安倍首相は、米政権の意図に沿う方向で日本が集団的自衛権の行使に積極的に取り組む姿勢を示してきたが、先の参院選で「地方の反乱」もあって自民党が惨敗、その上、内閣法制局長官経験者からの「反乱」に直面した形である。首相の持論「戦後レジーム(体制)からの脱却」を阻む要素がまた一つ増えたことになる。
▽集団的自衛権の解釈変更を意図する有識者懇談会
安倍首相は、07年4月の日米首脳会談で「かけがえのない日米同盟」を確認した。同時に「戦後レジームからの脱却」の一環として、訪米直前に集団的自衛権(注)の憲法上の解釈を変更するための有識者懇談会(首相の私的諮問機関・「安全保障の法的基盤の再構築に関する懇談会」=座長・柳井俊二 前駐米大使)を発足させたことをブッシュ米大統領に説明した。
懇談会のメンバーは、いずれも首相の意を受けて集団的自衛権の憲法解釈の変更を是認する顔ぶれで、朝日新聞社説(07年4月27日付)は「結論ありきの懇談会だ」、毎日新聞社説(4月26日付)は「公正で開かれた議論を望む」と注文をつけていた。
(注)集団的自衛権とは
自国が直接攻撃されていない場合でも、密接な同盟関係にある外国への武力攻撃がなされた場合、それを実力で阻止する国家の権利のこと。国連憲章や日米安全保障条約など国際法上は認められている。

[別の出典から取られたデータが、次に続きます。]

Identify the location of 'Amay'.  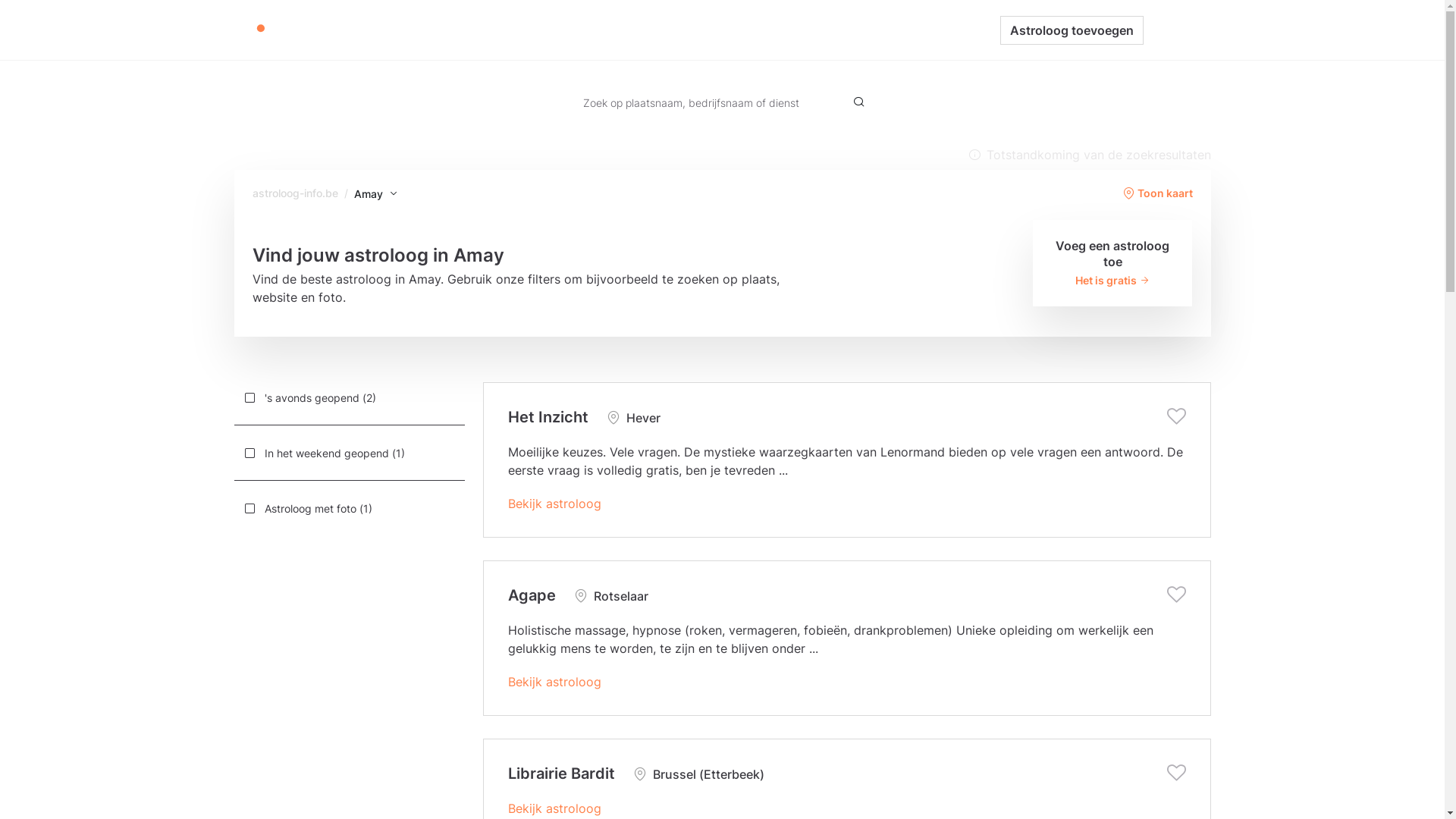
(375, 193).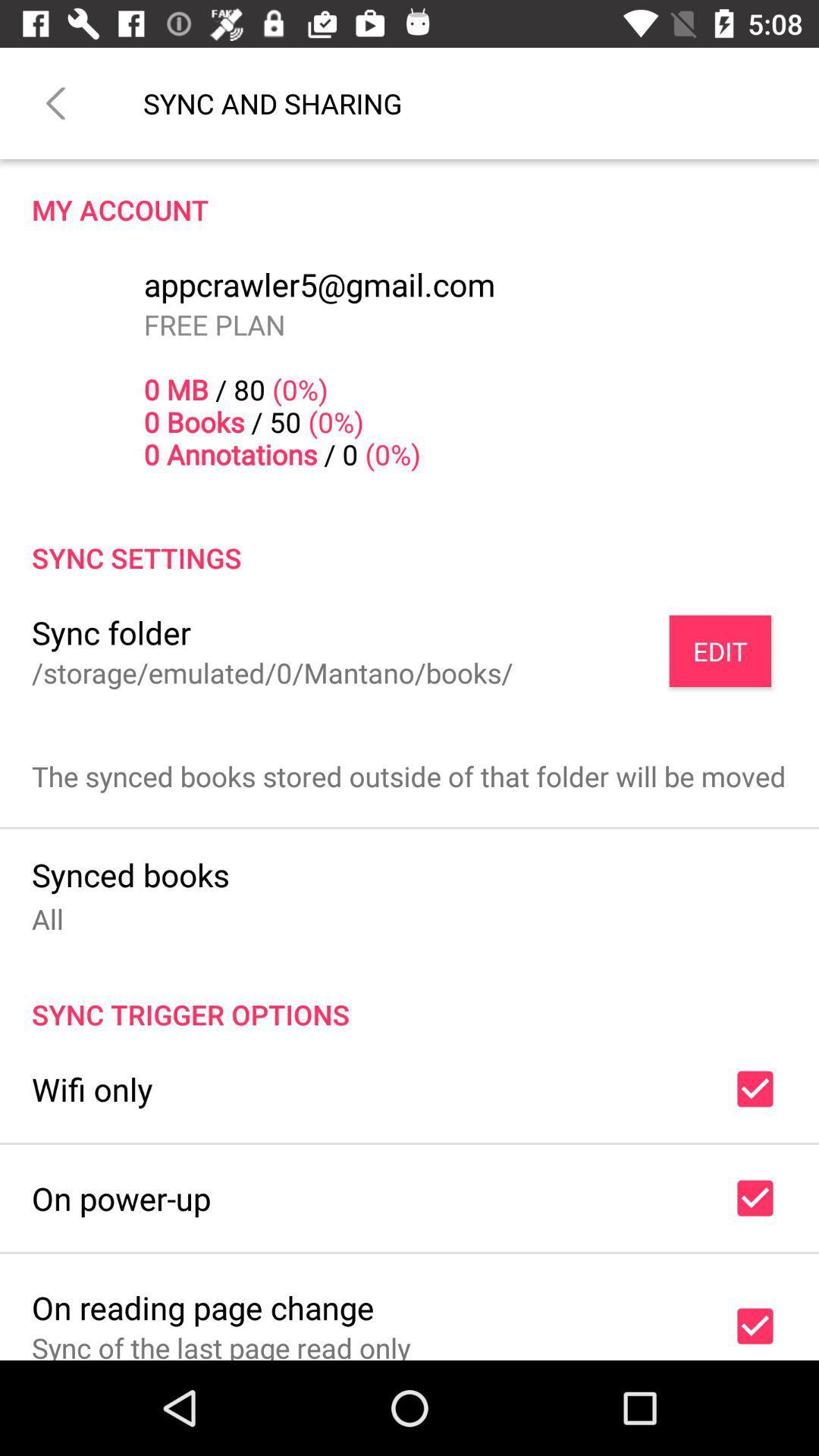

しかし日本政府の従来の憲法解釈(その元締めは内閣法制局)によると、つぎのようである。「憲法9条が許容している自衛権の行使は、わが国を防衛するために必要最小限度の範囲にとどまるべきものであり、集団的自衛権の行使は、その範囲を超えるもので、憲法上許されない」と。
なお現行の日米安保条約(1960年6月発効)は「日米両国が国連憲章に定める個別的または集団的自衛の固有の権利を有していることを確認し、日米安保条約を締結する」とうたっている。

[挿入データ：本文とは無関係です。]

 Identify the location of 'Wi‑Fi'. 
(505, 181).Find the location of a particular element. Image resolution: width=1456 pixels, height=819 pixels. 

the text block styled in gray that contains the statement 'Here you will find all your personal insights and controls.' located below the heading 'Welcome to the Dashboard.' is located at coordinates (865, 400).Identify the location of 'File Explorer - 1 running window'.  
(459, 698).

上記の懇談会は、以上の政府の憲法解釈を変更し、改憲しないまま、現行憲法上も集団的自衛権を行使できるようにしようと画策している。つぎの4類型を中心に議論を進めている。
*北朝鮮の弾道ミサイルが米国向けに発射された場合、そのミサイルを日本が撃ち落とすことが集団的自衛権上、可能なのかどうか
*日本周辺の公海上で米軍の艦船が攻撃された場合、自衛隊が応戦できるかどうか
*自衛隊がイラク(サマワ)に派遣されて、水の供給や道路整備に携わったが、一緒に活動した英豪軍などに対する攻撃があった場合、それを軍事的に救援できるかどうか
*有事の際に軍事行動する米軍に対し、自衛隊はどこまで後方支援ができるか
前内閣法制局長官が「集団的自衛権に関する解釈変更は許されぬ」と明言したことは、上記の懇談会の意図に「待った」をかけたも同然である。以下に同長官の発言の要点を紹介する。従来の政府解釈の丁寧な説明となっているが、今の政府がそれを変更しようとしている折だけに、前長官の発言には重みがある。

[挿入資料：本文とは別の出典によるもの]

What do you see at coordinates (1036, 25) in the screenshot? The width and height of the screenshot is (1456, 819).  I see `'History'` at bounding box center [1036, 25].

▽前内閣法制局長官の発言(1)―集団的自衛権の行使は専守防衛の枠を超える
問い:これまで政府は「日本国憲法のもとでは集団的自衛権は行使できない」という解釈をとってきたが、その理由は何か。
答え:わが国が自衛権を持っていることは最高裁も認めている。自衛のために― 国民の生命、財産を守るためにと言った方がいいのかも知れない― 、必要最小限度の実力組織、自衛隊を有し、武力攻撃を受けたときにそれを排除するための必要最小限度の実力を行使できる、というのが政府の憲法解釈で、これは大方の憲法学者と異なるところだろう。
自衛隊が必要最小限度を越えているかどうかは、予算審議等を通じての国会の判断、いわば国民の判断であると政府は言ってきた。量的にどこまでとは一概に言えない。ただそういう性質の自衛力だから、専守防衛ということである。だからもっぱら攻撃をするときにしか使えない兵器は保持できないと言ってきた。例えば航空母艦、長距離ミサイルの類の兵器で、これらはいまも保持していない。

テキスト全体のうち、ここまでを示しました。